3 Lessons from a Shocking Ouster
Bob Chapek was fired as Disney CEO earlier this week. His dismissal has some key lessons for us.
One of the most accomplished CEOs in recent memory is back in the corner office after a retirement that lasted less than a year.
Earlier this week, Disney announced Bob Iger will return to the company as its No. 1 — while Bob Chapek, his hand-picked successor, is out of the top job after less than 24 months.
The abrupt shakeup has three key lessons for us as leaders:
1. Fast starts aren’t fast finishes
Disney came roaring out of the gates under Chapek. In August, it reported a nearly 50 percent jump in profits and had big plans for major blockbusters like “Avatar: The Way of Water” and new theme park rides, according to The New York Times.
But less than three months later, the park rides disappointed, challenges at ESPN arose, and the company reportedly posted a disastrous quarterly report.
It’s a key reminder for us that when we take over, we often think early wins are indicators that we’re on the right track and bound for more success. But our results can change in the blink of an eye if we grow complacent or don’t put the right future strategies in place.
2. Don’t gaslight reality
Among the factors that led to Chapek’s ouster were his earnings calls with analysts and investors in which he reportedly sugarcoated whopping losses and came off as delusional about the hardships Disney faced, The Times reported.
Having a fatalistic view when hardship arises isn’t the right strategy, but we also have an obligation to be truthful about tough times and base our communication in reality. Admitting struggle is hard, but being candid about the circumstances and offering specific strategies to address the adversity is paramount.

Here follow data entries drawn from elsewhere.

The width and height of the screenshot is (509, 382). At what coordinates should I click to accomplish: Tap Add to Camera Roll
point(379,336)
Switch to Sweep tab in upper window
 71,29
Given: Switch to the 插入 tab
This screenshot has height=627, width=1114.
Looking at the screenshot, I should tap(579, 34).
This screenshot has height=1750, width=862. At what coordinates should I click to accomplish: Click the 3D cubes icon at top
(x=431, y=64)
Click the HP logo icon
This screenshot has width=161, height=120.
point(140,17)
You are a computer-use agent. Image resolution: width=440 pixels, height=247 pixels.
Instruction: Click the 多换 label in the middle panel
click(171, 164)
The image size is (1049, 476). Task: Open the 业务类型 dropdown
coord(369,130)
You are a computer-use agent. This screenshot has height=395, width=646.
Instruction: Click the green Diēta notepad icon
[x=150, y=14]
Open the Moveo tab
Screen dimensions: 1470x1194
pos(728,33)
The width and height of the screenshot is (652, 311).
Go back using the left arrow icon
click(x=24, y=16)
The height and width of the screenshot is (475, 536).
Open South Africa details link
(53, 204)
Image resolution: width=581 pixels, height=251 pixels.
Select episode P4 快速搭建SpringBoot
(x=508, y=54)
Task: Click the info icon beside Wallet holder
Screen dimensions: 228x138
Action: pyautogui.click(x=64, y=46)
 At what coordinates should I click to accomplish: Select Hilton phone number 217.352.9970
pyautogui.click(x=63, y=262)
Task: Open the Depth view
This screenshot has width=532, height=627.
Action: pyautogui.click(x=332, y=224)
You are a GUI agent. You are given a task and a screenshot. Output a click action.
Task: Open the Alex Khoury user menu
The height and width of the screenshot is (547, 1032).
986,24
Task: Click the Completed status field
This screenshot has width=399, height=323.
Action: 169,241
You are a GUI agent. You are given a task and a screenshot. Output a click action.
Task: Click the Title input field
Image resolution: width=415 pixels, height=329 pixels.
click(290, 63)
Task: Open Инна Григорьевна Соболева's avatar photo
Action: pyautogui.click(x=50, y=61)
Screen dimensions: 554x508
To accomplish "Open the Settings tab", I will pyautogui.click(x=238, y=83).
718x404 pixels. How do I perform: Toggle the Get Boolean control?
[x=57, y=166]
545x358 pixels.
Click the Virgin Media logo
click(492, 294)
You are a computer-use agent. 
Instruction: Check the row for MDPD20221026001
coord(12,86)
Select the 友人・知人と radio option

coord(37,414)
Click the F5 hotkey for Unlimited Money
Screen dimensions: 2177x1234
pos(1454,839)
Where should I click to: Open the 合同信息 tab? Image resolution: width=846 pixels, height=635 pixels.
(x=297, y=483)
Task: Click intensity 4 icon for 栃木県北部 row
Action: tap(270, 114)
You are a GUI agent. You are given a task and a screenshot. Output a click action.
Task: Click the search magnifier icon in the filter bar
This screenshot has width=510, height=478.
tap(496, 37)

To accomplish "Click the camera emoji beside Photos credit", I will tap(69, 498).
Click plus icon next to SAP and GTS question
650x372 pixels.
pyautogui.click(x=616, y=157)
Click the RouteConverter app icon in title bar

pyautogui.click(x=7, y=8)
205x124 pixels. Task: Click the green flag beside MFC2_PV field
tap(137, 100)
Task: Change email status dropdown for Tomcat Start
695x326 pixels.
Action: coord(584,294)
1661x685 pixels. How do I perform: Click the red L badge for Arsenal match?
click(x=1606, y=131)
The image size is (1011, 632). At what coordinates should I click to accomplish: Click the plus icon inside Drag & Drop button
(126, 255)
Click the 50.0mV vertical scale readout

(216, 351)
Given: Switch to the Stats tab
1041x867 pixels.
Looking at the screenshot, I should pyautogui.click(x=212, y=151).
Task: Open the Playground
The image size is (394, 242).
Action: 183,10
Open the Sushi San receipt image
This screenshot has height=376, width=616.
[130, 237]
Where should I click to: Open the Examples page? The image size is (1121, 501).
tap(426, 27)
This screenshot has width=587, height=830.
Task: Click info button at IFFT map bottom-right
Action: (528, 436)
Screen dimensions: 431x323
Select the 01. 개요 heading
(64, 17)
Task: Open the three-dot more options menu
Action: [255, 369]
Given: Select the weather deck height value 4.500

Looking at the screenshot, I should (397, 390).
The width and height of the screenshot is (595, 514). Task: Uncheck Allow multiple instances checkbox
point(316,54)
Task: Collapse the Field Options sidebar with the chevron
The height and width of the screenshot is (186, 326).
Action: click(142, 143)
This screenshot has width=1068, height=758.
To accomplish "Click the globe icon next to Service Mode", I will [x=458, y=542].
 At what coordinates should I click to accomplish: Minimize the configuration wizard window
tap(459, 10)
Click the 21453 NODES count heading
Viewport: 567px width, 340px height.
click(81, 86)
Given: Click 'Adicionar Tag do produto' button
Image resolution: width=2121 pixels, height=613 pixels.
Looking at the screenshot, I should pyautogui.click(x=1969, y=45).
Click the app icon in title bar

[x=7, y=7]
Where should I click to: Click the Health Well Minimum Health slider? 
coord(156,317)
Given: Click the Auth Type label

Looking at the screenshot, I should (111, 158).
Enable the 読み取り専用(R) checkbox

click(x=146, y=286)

3. Be careful about succeeding a legend
It’s an honor. We’re working for a program or organization that has an elite reputation because of our predecessor. But following in the footsteps of a giant isn’t always all it’s made out to be. Vince Lombardi’s successor was fired after three years. Dean Smith’s lasted three as well. Kevin Rollins lasted even less after succeeding Michael Dell at Dell Inc.
Iger returns to Disney with countless challenges and high expectations ahead. But the most relevant lesson for us may be in the termination of Chapek.
The magic of today can easily be gone by tomorrow.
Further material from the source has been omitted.